## [Instructions for the task]
What you should write out is every line from the one containing "Click the camera" to the end of the data, exactly and with nothing else.

Saved entries
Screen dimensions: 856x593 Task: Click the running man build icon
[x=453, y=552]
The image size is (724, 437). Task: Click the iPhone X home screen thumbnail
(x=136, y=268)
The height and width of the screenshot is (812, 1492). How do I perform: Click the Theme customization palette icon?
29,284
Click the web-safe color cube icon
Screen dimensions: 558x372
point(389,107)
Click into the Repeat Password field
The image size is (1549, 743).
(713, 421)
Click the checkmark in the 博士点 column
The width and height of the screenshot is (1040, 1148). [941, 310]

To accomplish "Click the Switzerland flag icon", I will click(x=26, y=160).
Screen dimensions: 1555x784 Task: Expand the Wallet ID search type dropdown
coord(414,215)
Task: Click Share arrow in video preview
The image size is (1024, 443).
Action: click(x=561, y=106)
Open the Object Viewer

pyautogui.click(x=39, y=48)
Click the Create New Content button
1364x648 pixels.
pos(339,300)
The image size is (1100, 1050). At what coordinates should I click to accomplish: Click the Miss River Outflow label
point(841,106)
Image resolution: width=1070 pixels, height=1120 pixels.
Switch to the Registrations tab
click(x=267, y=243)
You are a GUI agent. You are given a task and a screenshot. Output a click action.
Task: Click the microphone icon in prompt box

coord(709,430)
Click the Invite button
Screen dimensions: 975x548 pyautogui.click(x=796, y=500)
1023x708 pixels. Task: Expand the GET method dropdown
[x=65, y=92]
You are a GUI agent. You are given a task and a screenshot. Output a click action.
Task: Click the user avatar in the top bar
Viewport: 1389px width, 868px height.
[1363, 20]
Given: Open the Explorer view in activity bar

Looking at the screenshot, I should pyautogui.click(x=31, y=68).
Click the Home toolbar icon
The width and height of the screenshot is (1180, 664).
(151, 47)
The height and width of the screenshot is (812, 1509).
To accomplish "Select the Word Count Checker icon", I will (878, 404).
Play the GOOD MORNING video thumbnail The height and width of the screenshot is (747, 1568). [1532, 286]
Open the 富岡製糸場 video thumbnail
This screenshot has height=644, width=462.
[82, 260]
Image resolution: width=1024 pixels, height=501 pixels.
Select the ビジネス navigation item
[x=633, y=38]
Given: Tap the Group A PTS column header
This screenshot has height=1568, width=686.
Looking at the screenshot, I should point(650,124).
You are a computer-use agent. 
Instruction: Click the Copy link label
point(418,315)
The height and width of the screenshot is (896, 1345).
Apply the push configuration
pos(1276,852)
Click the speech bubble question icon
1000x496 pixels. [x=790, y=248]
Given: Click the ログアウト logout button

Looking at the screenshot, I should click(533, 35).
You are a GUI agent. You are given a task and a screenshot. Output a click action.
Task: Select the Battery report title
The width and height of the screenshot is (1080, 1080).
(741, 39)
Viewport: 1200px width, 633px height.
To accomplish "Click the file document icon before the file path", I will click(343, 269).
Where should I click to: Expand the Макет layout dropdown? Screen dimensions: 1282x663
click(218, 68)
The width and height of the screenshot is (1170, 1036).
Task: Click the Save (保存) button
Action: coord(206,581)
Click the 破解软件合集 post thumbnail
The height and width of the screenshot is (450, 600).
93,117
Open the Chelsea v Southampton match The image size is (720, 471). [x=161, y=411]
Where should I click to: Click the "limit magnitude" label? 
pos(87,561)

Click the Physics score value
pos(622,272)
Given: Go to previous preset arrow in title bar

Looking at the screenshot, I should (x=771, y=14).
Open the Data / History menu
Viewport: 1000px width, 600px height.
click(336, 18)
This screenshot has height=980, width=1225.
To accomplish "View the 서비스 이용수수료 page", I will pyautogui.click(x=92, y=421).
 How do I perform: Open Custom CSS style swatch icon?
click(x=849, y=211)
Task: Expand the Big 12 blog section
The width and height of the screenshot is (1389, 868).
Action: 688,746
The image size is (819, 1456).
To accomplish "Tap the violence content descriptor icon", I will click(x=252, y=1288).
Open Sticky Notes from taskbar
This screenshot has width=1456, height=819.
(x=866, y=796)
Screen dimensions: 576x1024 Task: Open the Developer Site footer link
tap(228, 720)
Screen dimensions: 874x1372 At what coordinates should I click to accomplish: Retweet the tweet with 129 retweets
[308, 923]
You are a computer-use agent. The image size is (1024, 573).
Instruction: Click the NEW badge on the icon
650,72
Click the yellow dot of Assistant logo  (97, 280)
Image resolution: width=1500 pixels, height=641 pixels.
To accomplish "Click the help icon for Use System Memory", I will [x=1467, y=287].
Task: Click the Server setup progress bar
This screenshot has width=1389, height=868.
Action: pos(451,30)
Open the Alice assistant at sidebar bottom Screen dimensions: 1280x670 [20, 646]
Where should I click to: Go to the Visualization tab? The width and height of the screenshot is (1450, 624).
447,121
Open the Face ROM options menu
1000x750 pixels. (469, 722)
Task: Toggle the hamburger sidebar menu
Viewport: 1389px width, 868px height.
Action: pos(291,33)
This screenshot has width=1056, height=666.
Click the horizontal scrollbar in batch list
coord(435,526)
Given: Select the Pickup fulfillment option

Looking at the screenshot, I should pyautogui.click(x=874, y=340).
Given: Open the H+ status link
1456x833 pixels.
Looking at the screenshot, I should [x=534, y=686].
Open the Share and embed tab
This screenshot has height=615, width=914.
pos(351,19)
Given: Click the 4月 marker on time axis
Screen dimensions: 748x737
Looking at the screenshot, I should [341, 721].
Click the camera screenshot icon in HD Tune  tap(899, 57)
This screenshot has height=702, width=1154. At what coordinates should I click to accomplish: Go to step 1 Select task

## [Task response]
Click the camera screenshot icon in HD Tune  tap(899, 57)
This screenshot has height=702, width=1154. At what coordinates should I click to accomplish: Go to step 1 Select task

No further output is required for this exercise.